Referees at some grassroots football matches are planning to use the rock, paper, scissors game at kick-off to show support for a suspended official.
They are angry at the decision to ban David McNamara after he used the same method in place of a coin toss.
McNamara accidentally left his coin in the dressing room before the televised WSL match between Manchester City and Reading on 26 October.
A coin toss to decide kick-offs is a requirement under the laws of the game.
One referee told BBC Sport why he would use rock, paper, scissors at the start of a junior match this weekend.
Ryan Hampson, 19, said: "I'm doing rock, paper, scissors at my game on Saturday to stand up and support David, a fellow referee from Lancashire.
"I just find his treatment absurd, well scandalous if I'm honest.
"Both teams are happy to do it and there are lots of other referees who feel strongly."
The BBC is aware of several others who, in protest at the Football Association's suspension of McNamara, plan to use RPS - as the rock, paper, scissors game is now being described among the referee community.
It is unclear how many officials at amateur matches will follow suit, with estimates ranging from dozens to hundreds.
Another referee pointed to the challenges they face and referred to Sunday's incident where Daniel Sweeney suffered a broken jaw when he was attacked following an amateur match in the Republic of Ireland.

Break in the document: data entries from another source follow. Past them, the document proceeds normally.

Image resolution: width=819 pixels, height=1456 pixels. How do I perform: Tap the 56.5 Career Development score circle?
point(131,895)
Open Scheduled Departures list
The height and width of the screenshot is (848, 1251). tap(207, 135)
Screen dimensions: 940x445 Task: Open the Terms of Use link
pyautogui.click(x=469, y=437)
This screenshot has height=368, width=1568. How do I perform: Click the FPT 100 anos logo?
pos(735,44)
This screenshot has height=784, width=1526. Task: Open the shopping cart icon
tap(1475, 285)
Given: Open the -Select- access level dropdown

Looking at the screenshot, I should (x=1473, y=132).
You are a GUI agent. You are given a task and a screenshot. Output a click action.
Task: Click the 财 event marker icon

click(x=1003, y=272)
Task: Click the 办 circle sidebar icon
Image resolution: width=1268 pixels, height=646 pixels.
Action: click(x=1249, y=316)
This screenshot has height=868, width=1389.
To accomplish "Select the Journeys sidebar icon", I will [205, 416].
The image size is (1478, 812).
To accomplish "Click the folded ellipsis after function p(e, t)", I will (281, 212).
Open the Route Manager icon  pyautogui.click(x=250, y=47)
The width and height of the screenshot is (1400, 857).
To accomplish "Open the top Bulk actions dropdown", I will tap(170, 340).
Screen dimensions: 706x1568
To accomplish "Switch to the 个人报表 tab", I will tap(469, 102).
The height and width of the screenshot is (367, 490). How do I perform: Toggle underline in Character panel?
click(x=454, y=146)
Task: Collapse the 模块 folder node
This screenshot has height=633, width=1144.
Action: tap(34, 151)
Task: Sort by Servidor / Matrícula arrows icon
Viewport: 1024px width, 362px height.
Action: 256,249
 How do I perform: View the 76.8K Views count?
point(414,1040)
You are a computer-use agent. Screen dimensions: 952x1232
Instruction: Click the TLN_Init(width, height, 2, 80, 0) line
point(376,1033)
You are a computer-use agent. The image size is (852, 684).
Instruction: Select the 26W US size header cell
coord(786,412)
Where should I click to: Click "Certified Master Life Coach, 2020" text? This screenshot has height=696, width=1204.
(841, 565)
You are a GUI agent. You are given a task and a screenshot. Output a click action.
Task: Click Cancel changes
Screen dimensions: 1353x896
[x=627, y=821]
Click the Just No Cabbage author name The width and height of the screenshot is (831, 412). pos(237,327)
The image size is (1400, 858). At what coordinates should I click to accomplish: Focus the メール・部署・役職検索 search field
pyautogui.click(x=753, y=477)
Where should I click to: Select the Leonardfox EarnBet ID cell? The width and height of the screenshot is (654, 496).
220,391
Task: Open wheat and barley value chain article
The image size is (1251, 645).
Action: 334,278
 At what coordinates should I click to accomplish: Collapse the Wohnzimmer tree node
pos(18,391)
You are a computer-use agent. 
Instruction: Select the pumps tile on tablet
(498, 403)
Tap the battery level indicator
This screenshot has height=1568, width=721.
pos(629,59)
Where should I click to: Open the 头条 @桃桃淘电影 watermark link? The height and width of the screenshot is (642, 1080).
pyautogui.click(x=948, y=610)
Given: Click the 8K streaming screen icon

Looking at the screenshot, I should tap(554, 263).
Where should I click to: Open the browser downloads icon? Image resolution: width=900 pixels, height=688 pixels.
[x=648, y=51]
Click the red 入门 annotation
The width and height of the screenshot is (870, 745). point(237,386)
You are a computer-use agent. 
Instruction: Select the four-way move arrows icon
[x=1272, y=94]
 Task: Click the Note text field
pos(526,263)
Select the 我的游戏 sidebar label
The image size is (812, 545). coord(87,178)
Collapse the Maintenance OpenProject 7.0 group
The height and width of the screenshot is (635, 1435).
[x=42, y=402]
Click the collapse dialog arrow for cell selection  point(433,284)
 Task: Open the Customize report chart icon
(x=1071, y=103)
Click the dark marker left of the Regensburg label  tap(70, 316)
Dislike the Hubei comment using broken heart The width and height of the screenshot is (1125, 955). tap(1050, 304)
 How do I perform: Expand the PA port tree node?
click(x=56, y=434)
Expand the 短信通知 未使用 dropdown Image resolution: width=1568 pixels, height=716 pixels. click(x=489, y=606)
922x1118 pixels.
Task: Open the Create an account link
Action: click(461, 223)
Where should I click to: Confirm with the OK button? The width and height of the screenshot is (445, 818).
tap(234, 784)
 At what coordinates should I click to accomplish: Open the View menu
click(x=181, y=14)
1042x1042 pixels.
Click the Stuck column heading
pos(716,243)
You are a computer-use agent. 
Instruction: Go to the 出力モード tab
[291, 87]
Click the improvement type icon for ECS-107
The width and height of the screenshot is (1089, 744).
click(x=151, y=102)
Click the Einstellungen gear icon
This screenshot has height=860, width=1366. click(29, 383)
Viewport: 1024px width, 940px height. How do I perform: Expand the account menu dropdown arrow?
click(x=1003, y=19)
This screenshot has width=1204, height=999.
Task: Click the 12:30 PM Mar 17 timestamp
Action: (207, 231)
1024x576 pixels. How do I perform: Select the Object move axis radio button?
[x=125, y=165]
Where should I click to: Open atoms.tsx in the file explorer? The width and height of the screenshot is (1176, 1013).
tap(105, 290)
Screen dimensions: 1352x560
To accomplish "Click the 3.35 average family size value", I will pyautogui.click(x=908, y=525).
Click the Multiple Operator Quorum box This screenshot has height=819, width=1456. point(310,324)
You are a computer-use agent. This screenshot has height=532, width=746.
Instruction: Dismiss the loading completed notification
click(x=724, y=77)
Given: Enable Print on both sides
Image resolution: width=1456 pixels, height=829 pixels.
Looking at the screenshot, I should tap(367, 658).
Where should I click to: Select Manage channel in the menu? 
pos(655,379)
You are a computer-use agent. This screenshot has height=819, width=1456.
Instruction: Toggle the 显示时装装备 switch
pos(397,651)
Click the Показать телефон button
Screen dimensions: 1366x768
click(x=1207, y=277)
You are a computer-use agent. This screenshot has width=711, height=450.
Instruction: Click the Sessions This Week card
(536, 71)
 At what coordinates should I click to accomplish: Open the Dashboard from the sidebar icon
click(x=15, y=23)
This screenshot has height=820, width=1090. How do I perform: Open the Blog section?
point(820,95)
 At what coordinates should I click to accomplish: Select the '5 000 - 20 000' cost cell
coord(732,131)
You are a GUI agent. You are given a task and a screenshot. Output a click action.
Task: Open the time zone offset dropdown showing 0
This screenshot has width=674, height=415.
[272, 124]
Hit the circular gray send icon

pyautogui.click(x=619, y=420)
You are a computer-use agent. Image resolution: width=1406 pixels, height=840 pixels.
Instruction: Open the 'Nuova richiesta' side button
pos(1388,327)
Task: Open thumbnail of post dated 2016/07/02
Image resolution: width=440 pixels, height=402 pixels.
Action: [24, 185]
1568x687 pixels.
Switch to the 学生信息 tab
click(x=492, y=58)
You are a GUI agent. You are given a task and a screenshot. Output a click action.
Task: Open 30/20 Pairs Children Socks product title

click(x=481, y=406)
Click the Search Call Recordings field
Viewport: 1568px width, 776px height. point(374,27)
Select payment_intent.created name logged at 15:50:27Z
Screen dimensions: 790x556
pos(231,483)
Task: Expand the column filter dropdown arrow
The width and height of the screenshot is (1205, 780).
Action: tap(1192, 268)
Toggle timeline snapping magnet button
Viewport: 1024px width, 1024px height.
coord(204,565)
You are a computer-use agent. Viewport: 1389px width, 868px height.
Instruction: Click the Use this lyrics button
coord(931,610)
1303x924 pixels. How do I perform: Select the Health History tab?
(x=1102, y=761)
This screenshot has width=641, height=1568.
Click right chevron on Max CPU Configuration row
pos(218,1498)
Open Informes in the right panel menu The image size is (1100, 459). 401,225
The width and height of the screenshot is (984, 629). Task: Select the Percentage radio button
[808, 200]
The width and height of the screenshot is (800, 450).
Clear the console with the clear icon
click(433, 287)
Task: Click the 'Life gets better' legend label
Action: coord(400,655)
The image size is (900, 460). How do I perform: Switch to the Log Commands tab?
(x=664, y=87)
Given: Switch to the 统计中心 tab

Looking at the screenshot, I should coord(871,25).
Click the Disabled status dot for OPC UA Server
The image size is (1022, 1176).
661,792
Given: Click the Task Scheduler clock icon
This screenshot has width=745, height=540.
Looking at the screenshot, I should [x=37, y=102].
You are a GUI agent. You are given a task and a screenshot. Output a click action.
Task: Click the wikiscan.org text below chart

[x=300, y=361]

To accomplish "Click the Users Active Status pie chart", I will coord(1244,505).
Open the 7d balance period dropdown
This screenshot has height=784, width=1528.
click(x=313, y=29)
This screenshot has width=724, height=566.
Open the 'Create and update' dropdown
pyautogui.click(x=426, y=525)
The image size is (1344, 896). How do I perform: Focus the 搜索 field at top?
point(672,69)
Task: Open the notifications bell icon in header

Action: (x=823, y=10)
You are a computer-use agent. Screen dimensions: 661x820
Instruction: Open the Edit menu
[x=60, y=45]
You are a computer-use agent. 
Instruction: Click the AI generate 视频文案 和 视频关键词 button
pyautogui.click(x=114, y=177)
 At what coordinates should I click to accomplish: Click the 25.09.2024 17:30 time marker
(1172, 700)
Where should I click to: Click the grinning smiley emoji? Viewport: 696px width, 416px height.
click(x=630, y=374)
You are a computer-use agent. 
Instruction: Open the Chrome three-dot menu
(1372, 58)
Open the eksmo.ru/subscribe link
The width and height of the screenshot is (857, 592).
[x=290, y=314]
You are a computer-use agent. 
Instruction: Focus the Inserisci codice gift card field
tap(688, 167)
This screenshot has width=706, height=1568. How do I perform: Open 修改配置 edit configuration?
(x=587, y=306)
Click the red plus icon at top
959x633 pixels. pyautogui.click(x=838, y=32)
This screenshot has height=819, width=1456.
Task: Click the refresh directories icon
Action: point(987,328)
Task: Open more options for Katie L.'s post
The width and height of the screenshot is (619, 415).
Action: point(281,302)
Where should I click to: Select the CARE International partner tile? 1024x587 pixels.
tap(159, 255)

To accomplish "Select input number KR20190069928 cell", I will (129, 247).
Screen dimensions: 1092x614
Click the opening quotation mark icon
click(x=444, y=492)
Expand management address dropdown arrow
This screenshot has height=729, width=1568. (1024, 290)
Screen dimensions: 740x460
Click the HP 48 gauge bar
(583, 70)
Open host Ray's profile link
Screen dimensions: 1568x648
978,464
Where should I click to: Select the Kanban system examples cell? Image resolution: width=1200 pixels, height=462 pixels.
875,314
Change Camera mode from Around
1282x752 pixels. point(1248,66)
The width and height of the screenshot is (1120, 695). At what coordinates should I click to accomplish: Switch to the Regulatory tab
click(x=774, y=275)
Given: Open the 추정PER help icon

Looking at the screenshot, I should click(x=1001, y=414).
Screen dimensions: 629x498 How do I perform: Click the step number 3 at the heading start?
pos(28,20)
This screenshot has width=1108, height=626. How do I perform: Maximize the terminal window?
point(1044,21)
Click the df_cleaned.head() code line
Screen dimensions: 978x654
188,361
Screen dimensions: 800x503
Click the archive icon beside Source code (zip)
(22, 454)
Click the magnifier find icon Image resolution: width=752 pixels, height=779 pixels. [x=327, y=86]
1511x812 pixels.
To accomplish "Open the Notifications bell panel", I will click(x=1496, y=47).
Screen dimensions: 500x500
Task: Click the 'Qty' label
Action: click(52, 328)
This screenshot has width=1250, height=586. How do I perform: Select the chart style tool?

"All current research shows a decline in the number of refs - I suspect because of the abuse and assaults they can suffer," he said.
"Yet here the FA is punishing a perfectly able and qualified ref for the most menial of things. Why would you want to take up the whistle?"
Former referees' boss Keith Hackett has questioned the suspension, and has written a letter of complaint to FA chief executive Martin Glenn.
"It's an injustice. I think he has been treated very harshly," said Hackett, who was a referee for 40 years and led the Professional Game Match Officials Limited (PGMOL) for six years until 2010.
"He's under time pressure and gone out to the middle and forgotten the coin. I know refs in a similar situation who put a whistle in one hand behind their back and said: 'Which one?'"
McNamara accepted a charge of "not acting in the best interests of the game" but is understood to be surprised by the subsequent sanction.
The laws of the game state that a coin toss must take place at kick-off to decide in which direction ball will be first kicked.
Yet unlike a whistle, watch and cards, a coin is not listed as a compulsory item of the match official's equipment.
FA women's refereeing manager Joanna Stimpson told The Times earlier this week that McNamara's lack of a coin was "very unprofessional".
She called it a "moment of madness" - a comment Hackett has described as unacceptable.
He said the official was under "time pressure" and that rather than a suspension "should have received a phone call and been given some operational advice".
The FA declined to comment further than its statement issued earlier in the week, which said that McNamara had been suspended for 21 days, and would return to duty on 17 December.
Privately it is thought the FA views the McNamara case as "unique" but that it has a duty to treat WSL matches in a similar way to the Premier League and he failed to carry out his duties.
The potential need to deal with similar actions by other referees is considered "hypothetical" at this stage.
Ref Support UK, a charity which offers advice and information to the estimated 28,000 referees in the country, said those around McNamara's level might only be paid around £45 a match, plus expenses.
"Most Sunday league referees probably get £20," said chief executive Martin Cassidy.
His organisation has advised McNamara to appeal against the length of his suspension and has called for the equipment rule to be altered so that coins are included.
"This is a punishment that does not fit the crime," he added.
Asked about referees planning to use rock, paper, scissors this weekend, he said: "We cannot condone any action that could lead to a referee being charged by their county FA.
"However, we know there is a strength of feeling and a willingness from people up and down the country to show solidarity."